Cantilever measurements

Magnetostriction measurements were performed at room temperature on arrays of Si/SiO₂ micro-machined cantilevers, on which 0.5-μm±0.01-μm thick composition gradient Co_1−xFe_x (0.1≤x≤ 0.9) films were sputter-deposited: one in the as-deposited state, and two after thermal treatments; one which was annealed for 1 h at 800 °C and slow-cooled, and the other which was annealed for 1 h at 800 °C and water-quenched. Figure 1a shows the two field directions that were applied in the plane of the cantilever samples (for details, see Methods). Displacement measurements were recorded for magnetic fields applied parallel and perpendicular to the length of the cantilever, but always parallel to film plane. Figure 1b shows a plot of the displacement (μm) versus magnetic field for an as-deposited and a quenched Co_0.66Fe_0.34 sample.
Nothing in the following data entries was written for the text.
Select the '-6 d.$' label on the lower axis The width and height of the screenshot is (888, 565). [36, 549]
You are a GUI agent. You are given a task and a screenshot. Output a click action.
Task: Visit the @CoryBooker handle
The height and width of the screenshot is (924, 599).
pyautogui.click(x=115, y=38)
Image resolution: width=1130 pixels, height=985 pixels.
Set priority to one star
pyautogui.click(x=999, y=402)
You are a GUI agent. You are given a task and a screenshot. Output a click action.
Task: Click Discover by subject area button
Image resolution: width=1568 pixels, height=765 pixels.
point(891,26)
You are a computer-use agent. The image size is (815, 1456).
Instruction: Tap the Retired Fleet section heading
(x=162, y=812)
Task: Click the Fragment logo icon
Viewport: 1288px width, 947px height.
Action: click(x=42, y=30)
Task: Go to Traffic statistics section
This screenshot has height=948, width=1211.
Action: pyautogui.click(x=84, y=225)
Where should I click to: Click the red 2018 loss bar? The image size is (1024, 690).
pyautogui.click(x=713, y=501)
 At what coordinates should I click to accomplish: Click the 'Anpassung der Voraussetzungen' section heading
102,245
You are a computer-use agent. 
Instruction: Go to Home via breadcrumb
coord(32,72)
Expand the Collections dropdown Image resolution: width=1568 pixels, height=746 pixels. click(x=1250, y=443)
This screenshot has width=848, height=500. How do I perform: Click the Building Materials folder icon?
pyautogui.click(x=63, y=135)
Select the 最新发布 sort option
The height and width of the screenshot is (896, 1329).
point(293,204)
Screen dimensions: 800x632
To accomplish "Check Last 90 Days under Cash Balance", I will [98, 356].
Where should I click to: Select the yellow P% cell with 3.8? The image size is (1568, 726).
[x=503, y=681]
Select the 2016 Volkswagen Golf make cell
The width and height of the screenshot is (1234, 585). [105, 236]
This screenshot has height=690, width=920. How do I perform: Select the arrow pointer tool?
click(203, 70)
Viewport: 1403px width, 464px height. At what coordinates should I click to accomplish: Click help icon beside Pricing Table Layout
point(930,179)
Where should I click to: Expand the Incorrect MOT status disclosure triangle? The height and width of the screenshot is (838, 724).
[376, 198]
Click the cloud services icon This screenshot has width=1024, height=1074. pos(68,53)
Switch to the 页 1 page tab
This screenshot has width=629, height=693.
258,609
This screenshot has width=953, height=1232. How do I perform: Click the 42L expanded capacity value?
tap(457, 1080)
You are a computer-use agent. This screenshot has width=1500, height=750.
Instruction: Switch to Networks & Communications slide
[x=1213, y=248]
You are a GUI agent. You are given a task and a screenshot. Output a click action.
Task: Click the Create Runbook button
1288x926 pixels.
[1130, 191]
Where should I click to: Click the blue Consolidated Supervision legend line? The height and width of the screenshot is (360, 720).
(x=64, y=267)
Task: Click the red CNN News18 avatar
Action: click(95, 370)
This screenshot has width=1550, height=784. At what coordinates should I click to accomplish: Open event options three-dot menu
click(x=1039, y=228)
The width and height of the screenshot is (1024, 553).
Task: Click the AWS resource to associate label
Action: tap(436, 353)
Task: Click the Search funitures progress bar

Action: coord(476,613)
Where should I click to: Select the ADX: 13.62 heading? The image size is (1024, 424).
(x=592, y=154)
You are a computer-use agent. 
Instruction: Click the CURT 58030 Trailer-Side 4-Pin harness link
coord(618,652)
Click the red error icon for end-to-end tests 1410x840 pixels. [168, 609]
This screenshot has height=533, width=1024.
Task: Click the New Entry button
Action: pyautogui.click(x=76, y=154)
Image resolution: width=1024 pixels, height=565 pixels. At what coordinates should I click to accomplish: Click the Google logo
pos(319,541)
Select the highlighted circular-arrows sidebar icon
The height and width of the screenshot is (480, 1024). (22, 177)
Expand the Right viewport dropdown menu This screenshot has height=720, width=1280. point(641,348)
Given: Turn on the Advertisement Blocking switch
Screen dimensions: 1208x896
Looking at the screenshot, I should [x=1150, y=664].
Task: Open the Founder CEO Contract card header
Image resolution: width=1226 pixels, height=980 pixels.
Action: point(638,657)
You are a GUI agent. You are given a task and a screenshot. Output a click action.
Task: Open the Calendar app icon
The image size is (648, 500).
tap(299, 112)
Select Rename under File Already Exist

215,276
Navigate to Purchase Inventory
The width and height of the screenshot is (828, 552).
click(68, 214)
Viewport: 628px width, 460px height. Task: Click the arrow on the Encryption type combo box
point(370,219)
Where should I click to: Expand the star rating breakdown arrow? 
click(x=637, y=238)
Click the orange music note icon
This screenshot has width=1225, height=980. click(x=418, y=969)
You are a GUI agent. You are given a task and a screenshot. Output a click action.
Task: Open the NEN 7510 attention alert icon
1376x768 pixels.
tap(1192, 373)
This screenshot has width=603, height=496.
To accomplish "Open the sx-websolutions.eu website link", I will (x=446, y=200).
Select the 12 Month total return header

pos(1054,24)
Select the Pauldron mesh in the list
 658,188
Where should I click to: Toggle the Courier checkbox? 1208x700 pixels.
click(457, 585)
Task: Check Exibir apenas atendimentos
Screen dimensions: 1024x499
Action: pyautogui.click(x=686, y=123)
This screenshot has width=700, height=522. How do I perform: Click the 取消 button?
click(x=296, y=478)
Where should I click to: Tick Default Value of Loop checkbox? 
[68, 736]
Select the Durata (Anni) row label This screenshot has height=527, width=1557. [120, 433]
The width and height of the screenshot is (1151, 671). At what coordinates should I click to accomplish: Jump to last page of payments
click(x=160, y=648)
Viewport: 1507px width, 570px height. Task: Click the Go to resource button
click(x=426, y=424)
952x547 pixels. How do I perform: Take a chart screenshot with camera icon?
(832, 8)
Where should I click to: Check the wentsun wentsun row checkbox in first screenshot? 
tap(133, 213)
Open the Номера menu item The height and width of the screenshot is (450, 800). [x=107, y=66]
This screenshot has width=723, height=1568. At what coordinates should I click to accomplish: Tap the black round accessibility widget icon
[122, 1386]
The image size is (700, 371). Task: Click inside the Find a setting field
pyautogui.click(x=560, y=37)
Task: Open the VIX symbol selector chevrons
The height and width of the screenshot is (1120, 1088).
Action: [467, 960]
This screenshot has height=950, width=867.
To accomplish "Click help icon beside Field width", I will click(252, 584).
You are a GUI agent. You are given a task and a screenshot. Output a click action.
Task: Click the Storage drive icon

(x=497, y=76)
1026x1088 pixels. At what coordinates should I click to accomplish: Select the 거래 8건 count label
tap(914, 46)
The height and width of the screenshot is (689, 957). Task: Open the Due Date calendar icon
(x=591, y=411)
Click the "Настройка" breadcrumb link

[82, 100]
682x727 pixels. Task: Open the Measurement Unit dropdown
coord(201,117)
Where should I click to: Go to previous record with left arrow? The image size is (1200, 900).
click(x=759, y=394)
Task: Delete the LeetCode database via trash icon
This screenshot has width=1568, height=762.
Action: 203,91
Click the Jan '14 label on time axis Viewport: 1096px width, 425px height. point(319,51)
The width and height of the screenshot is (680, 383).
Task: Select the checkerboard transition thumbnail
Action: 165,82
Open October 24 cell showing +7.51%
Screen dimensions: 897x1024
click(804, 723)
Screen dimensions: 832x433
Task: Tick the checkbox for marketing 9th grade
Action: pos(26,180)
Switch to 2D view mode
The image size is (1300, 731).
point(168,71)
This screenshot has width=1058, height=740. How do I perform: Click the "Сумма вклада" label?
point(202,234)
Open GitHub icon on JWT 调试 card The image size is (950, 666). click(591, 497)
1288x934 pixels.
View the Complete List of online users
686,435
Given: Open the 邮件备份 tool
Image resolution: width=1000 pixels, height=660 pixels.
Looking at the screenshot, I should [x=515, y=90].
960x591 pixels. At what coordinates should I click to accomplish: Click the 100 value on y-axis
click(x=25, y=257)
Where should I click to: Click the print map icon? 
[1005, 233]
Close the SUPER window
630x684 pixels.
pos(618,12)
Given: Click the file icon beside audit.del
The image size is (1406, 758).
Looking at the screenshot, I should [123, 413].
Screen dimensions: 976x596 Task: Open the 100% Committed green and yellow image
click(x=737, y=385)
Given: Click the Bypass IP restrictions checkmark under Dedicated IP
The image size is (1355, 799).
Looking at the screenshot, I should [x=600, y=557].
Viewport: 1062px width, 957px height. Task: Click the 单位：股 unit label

Figure 1: Technique for determining thin film magnetostriction.

(a) Schematic showing the two field directions which were applied in the plane of the cantilever samples, (b) plot of the displacement (μm) versus magnetic field for an as-deposited (black curves) and an annealed and quenched (red curves) Co_0.66Fe_0.34 sample. D_|| and D_⊥ indicate the displacements obtained from magnetic fields applied parallel (H_∥) and perpendicular (H_⊥) in the plane of the cantilever samples as shown in (a). PSD, position sensitive detector.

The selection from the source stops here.